Your company's data lives in a relational database — 50 tables, thousands of foreign keys. Machine learning needs a feature vector. But what if the database is the graph, and GNNs can learn from it directly?
An e-commerce company has a database. Table: Customers. Table: Orders. Table: Products. Table: Reviews. These tables are connected by foreign keys — an Order row has a CustomerID that points to a Customer row, and a ProductID that points to a Product row. This is how all relational databases work.
Here's the insight that changes everything: a relational database with foreign keys is a heterogeneous graph. Every row is a node. Every foreign key relationship is an edge. The table name is the node type. The foreign key relationship is the edge type. You've been storing a graph in your database this whole time — you just never called it that.
A small e-commerce schema. Left: the database tables with foreign key arrows. Right: the same data as a heterogeneous graph. Click a table to highlight its rows as graph nodes.
A homogeneous graph has one type of node and one type of edge. A heterogeneous graph has multiple node types (Customer, Product, Order, Review) and multiple edge types (customer→order, order→product, customer→review). Each node type has its own feature space — a Customer has name, age, country; a Product has title, price, category. GNNs need to handle this heterogeneity explicitly.
This is not a niche scenario. Virtually every company's core data lives in a relational database. Healthcare: Patients, Diagnoses, Prescriptions, Doctors. Finance: Accounts, Transactions, Merchants, Fraud flags. Social media: Users, Posts, Comments, Follows. They're all relational databases. They're all heterogeneous graphs.
You want to predict: which customers will churn in the next 30 days? You have a relational database. A standard ML workflow — the one that's been used for decades — starts with a painful step: feature engineering.

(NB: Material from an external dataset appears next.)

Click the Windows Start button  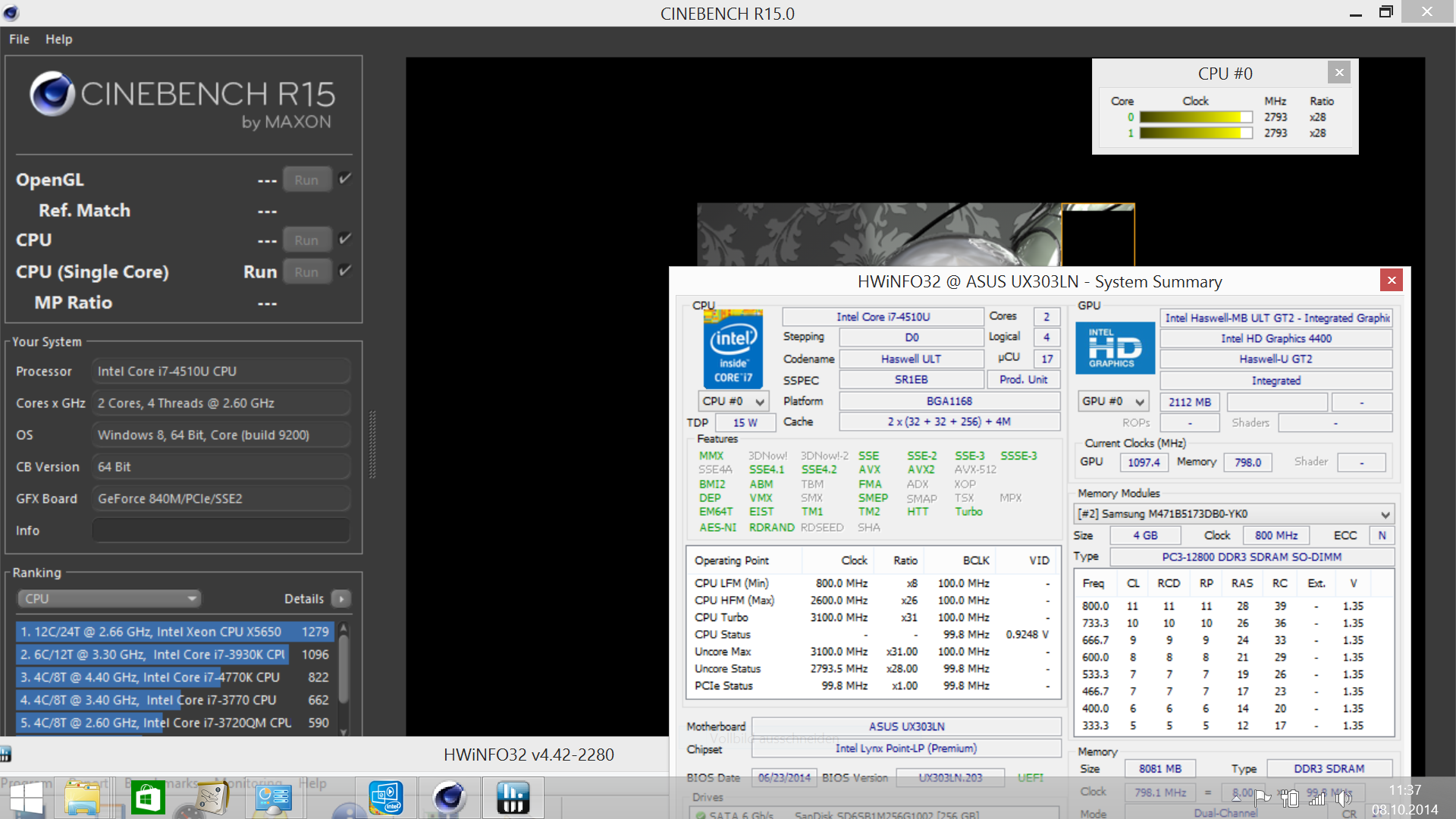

Feature engineering means manually converting your relational data into a flat feature vector per entity. For each customer: count their total orders, compute average order value, find their most recent purchase date, count their reviews, compute average review rating, find their most frequently purchased product category... and so on. This process takes weeks, requires domain expertise, and produces features that may or may not capture the right signals.
Relational Deep Learning (RDL) proposes to eliminate manual feature engineering by letting the GNN learn directly from the graph structure. Instead of manually aggregating "how many orders did this customer place in the last 90 days?", the GNN propagates information from Order nodes to Customer nodes automatically, learning the right aggregation function end-to-end from the task labels.
The GNN effectively learns to do feature engineering automatically. It discovers that aggregating 90-day orders matters for churn, and 180-day purchase history matters for lifetime value prediction — without a human specifying either. This is not magic: it's the inductive bias of graph structure doing the work that engineers used to do by hand.
What can you actually predict with RDL? Almost anything you'd want to know about rows in a database table. These are called entity-level tasks — tasks where the prediction target is a property of a specific row (entity) in the database.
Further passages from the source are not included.